Quoi qu’il en soit, ici, le terrain est conquis. Comme Armstrong qui plante le drapeau yankee sur la Lune, la grue atteste de la prise de possession des lieux.

Prise de vue de la scène : à travers une clôture de chantier. Le premier plan est mangé de chiendent et d’herbes hautes, ça sent le western crépusculaire, le vent siffle et les boules d’herbes sèches roulent paresseusement à l’heure du duel…Buffalo Grill, encore ! Le sol tassé atteste du début des travaux, et il semble même que des coffrages soient déjà en place pour ériger un immeuble. A l’arrière-plan, une diagonale touffue intrigue : ce sont des tilleuls, qui jalonnent une allée. De loin, cela semble accueillant, mais il s’agit en réalité d’un dépôt de camions poubelle. Et à cette heure avancée d’un mois d’août caniculaire où la température daigne enfin redescendre à des niveaux tolérables, et où le cycliste oisif range son appareil photo, les éboueurs affluent, petite poche de vie au milieu de rien, pour prendre leur service et accomplir leur besogne. Au loin, un bruit inquiétant se fait entendre : les milliers de poulets d’un abattoir de volaille qui se demandent pourquoi il fait tout noir. On n’est pas dans un western, faute de vautours il nous reste les poulets.

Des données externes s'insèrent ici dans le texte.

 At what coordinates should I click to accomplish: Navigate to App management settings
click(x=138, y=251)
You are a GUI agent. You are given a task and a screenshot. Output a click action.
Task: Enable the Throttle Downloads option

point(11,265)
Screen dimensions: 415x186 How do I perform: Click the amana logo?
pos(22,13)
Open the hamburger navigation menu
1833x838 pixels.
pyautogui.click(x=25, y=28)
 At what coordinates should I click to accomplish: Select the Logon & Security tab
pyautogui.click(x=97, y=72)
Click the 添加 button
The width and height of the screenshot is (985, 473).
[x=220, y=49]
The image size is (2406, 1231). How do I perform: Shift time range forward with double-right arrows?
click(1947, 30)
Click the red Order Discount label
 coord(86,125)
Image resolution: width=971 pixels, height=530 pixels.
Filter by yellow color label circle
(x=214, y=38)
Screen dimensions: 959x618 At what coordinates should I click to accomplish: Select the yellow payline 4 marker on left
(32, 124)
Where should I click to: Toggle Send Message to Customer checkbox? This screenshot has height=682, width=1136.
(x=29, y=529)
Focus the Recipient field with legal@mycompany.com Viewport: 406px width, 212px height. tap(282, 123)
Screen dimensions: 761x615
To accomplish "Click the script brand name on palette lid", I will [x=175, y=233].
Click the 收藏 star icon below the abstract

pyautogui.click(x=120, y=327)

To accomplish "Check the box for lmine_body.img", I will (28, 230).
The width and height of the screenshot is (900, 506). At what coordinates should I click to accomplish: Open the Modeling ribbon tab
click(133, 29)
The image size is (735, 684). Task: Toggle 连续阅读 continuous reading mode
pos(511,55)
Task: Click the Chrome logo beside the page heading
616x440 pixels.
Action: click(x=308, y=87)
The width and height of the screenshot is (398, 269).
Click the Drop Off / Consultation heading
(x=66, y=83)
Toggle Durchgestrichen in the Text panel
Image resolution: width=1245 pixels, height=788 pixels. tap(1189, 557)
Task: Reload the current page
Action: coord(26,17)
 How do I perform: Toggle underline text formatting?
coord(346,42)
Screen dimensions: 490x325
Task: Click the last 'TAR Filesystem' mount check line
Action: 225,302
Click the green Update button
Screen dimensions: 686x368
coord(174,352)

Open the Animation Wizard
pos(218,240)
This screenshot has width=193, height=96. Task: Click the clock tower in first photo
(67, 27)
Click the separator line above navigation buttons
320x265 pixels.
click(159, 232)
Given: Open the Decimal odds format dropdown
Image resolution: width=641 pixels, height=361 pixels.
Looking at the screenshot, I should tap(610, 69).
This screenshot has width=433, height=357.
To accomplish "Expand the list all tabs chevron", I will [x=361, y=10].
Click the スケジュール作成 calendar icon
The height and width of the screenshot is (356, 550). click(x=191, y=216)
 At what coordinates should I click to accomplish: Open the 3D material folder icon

Cinq mois ont passé et il ne reste que ces instantanés et ces étranges souvenirs brumeux pour nous rappeler de ces décors immobiles traversés durant cette soirée de canicule. Difficile de croire, dans cette soirée de bruine froide de novembre, que ce Les Ardoines Parano a bien eu lieu. Pour ne rien arranger, le pauvre cowboy solitaire à bicyclette qui reviendrait aujourd’hui sur ses pas serait totalement désorienté, sans même tenir compte du cycle des saisons : les précaires campements de roms ont été démantelés puis reconstruits à quelques dizaines de mètres ; des entrepôts rasés sont devenus terrains vagues ; les terrains vagues ont vécu plusieurs phases de travaux et les logements sortent de terre ; les grues ont fait des petits. Les cheminées de la centrale électrique dominent encore les berges de la Seine, mais plus pour longtemps.

En réalité, ces coins malaimés ne sont jamais vides. Certains ont les paysages de la nature interchangeante, les marées atlantiques, les neiges alpines…Nous avons les sables mouvants de la périphérie. Avec la bonne focale, et suffisamment de temps pour errer sans but, on découvre qu’ils fourmillent de scénarios, ou au moins, de décors pour inventer notre propre cinéma.